ISAKOS: 2019 Congress in Cancun, Mexico
ISAKOS

2019 ISAKOS Biennial Congress Paper #136

 

Tunnel Location and Two-Year Clinical Outcomes After the Anatomical Rectangular Tunnel Anterior Cruciate Ligament Reconstruction with a Bone Patellar-Tendon Bone Graft

Yuta Tachibana, M.D., Ph.D., Sakai, Asia JAPAN
Konsei Shino, MD, PhD, Osaka, Osaka JAPAN
Tatsuo Mae, MD, PhD, Suita, Osaka JAPAN
Ryo Iuchi, MD, Osaka, Osaka JAPAN
Take Yasuhiro, MD, PhD, Osaka, Osaka JAPAN
Shigeto Nakagawa, MD, Osaka, Osaka JAPAN

Yukioka Hospital, Osaka, Osaka, JAPAN

FDA Status Not Applicable

Summary

This study showed that 1) by identifying arthroscopic landmarks, the entire femoral tunnel aperture and at least 75% of the tibial tunnel aperture area were located inside the anatomical attachment areas in the 3-D CT evaluation after anatomic rectangular tunnel (ART) ACLR using a BTB graft; 2) clinical outcomes were satisfactory both subjectively and objectively in more than 95% of the patients.

Abstract

Purpose

Based on the anatomical studies showing the ACL attachment areas are surrounded by the bony landmarks, it is our surgical policy to precisely create tunnels inside the anatomical attachment areas after careful removal of ACL remnants to identify the landmarks. This study aimed to elucidate tunnel locations and clinical outcomes after anatomic rectangular tunnel (ART) ACL reconstruction (ACLR) using a bone-patellar tendon-bone (BTB) graft.

Methods

Sixty-one patients with primary unilateral ACL injury were included. They were 40 males and 21 females with a mean age of 23 years (range: 14–48 years). Rectangular tunnels of 5 × 10 mm were created inside the femoral/tibial ACL attachment areas. A BTB graft was harvested and the bone plugs were shaped into a rectangular parallelepiped to snugly fit the tunnels. For the femur, an aperture fixation was performed with an interference screw after the tendon–bone interface was adjusted to the femoral tunnel aperture. For the tibia, a pullout fixation was performed with the Double Spike Plate and a screw under an initial tension of 10–20 N. Postoperatively, using 3-dimensional computed tomography (3-D CT) images, the proportion of the tunnel apertures to the anatomical attachment areas was evaluated at 3 weeks. The clinical outcomes were evaluated at 2 years.

Results

The 3-D CT evaluation showed the entire tunnel aperture was geographically located inside the anatomical attachment area in all the patients for the femur and in 70% patients for the tibia. In the remaining 30% patients, 15.1% ± 4.5% (6.2%–22.2%) of the tibial tunnel aperture area was medially deviated from the medial intercondylar ridge, whereas no deviation was observed in the anterior, posterior or lateral directions. In sum, at least 75% of the tibial tunnel aperture area was located inside the anatomical attachment area in all the patients. The International Knee Documentation Committee (IKDC) subjective assessment showed that all the patients were classified as ‘normal’ or ‘nearly normal’. The Lachman test and pivot-shift test were negative in 99% and 95% of the patients, respectively.

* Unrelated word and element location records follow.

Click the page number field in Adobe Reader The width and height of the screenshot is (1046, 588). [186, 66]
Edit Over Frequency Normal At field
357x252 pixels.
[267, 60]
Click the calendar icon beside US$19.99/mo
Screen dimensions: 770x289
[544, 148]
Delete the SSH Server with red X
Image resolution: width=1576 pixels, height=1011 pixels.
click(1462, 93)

No patients showed a loss of flexion/extension exceeding 5°. The mean side-to-side difference of the anterior laxity at the maximum manual force with a KT-1000 Knee Arthrometer was 0.2 ± 0.9 mm, with 95% of the patients ranging from -1 to +2 mm. No significant correlation was detected between the medial deviation of the tibial tunnel aperture from the anatomical attachment area and the side-to-side difference of the anterior laxity (rho = 0.101, P = 0.428) or the IKDC subjective assessment (rho = 0.037, P = 0.810).

Conclusion

By arthroscopically identifying the bony landmarks, the entire femoral tunnel aperture and at least 75% of the tibial tunnel aperture were located inside the anatomical attachment areas. With these properly-created tunnels, the ART ACLR resulted in satisfactory outcomes both subjectively and objectively in more than 95% of the patients.